▶ Required action: Read the records below and copy each line that contains "date".
─── Data to process
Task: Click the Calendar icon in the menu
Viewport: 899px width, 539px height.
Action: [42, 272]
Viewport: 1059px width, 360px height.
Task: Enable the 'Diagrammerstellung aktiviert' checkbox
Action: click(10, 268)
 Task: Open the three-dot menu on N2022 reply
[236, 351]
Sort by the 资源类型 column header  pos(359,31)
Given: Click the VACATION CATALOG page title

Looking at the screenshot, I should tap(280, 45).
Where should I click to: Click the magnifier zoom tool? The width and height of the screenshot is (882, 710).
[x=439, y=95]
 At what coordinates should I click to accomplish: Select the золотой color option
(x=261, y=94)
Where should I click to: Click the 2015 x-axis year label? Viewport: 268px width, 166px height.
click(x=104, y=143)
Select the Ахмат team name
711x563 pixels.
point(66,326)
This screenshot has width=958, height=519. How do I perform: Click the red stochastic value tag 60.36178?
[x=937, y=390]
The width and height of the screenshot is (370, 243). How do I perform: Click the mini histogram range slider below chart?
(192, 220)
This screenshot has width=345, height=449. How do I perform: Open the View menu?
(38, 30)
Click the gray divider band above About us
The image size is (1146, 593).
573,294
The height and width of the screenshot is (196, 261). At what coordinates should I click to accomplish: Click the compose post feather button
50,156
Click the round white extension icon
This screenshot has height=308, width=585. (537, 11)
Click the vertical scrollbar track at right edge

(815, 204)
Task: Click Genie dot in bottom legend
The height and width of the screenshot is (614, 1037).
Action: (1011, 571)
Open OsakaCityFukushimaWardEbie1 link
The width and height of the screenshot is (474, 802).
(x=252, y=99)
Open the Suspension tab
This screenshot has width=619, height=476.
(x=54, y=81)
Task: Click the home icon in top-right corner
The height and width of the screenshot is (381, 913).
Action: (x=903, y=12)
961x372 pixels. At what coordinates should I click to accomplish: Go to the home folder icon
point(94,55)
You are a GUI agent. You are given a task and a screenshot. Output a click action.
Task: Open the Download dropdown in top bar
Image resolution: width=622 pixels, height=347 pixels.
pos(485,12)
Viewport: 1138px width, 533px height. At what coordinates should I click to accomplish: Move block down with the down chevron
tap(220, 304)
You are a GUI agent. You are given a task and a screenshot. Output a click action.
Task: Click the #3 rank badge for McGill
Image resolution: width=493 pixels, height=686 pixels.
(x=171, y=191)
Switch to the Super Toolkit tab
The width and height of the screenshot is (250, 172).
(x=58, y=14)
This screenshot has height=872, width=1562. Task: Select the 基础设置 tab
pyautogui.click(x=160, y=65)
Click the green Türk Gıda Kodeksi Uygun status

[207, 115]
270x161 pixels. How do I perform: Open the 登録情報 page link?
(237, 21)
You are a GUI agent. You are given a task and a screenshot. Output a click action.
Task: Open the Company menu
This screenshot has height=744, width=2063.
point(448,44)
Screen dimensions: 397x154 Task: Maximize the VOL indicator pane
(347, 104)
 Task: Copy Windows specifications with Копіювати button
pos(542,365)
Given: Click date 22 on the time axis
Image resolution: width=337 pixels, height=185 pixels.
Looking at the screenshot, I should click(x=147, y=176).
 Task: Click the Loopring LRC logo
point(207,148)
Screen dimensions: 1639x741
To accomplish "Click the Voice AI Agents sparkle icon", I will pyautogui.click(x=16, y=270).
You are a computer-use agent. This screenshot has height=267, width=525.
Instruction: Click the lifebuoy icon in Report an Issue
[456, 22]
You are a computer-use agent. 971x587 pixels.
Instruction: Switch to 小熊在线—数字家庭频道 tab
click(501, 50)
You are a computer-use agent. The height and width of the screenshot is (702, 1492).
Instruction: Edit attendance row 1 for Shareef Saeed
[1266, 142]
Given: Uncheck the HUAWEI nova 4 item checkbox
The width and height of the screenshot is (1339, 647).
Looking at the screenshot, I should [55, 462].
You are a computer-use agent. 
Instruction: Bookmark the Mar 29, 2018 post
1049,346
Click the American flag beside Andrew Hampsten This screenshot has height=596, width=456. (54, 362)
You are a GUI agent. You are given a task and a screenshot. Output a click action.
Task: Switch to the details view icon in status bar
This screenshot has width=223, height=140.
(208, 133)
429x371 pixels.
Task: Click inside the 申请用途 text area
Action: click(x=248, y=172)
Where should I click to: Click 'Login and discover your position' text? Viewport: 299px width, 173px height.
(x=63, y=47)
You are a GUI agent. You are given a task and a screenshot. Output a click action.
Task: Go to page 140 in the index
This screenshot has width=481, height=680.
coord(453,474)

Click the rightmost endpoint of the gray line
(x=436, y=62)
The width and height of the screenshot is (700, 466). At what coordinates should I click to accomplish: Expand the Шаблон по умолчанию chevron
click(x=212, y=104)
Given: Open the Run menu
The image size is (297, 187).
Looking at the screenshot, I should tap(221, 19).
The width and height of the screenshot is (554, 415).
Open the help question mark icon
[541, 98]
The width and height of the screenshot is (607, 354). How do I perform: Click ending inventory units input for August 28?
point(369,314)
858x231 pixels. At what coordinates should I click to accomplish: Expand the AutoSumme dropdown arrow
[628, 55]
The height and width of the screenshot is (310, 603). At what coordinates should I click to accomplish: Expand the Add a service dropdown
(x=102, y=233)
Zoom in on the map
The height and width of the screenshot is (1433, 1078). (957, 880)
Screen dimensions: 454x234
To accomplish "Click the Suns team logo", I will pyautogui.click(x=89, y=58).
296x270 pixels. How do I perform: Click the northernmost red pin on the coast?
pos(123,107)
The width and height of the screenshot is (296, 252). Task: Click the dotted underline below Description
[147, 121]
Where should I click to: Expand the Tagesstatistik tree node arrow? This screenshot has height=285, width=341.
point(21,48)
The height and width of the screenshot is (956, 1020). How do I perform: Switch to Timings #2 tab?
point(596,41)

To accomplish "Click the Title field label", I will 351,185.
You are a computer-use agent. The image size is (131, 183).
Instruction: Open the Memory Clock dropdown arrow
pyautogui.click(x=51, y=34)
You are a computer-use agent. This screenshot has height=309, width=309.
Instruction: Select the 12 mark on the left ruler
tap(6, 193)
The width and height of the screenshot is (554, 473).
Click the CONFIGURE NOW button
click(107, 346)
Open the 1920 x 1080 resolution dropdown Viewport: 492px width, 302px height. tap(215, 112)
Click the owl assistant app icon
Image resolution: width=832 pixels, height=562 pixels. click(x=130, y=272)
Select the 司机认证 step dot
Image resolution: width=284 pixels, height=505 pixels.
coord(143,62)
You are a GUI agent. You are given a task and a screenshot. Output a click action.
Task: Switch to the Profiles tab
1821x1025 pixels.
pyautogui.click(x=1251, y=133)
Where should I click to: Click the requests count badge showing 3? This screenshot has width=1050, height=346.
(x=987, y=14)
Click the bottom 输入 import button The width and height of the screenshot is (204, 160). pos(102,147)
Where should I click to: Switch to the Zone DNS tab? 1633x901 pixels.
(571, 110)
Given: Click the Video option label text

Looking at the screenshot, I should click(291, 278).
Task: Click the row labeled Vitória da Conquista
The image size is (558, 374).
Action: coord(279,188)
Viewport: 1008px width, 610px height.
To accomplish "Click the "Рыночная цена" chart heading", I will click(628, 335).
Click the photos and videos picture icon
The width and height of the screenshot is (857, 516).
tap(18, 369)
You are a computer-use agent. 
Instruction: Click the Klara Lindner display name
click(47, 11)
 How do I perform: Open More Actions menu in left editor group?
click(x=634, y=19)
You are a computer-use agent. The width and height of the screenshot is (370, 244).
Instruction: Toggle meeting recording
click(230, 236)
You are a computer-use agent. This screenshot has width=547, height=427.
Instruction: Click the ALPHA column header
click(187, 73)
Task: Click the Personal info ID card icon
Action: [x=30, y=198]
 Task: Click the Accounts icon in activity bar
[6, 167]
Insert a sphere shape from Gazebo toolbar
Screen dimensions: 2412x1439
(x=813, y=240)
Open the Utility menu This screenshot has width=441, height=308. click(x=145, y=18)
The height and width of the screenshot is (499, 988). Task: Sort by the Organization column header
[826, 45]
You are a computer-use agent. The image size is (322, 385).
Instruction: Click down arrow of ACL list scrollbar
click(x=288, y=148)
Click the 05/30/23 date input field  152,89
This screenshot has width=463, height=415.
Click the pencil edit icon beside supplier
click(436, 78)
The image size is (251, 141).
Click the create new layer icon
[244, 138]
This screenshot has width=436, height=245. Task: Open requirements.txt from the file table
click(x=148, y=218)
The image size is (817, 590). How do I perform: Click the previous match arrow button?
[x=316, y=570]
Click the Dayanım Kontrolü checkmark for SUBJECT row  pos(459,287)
──────
▶ Finished task:
Given: Click date 22 on the time axis
Click the 05/30/23 date input field  152,89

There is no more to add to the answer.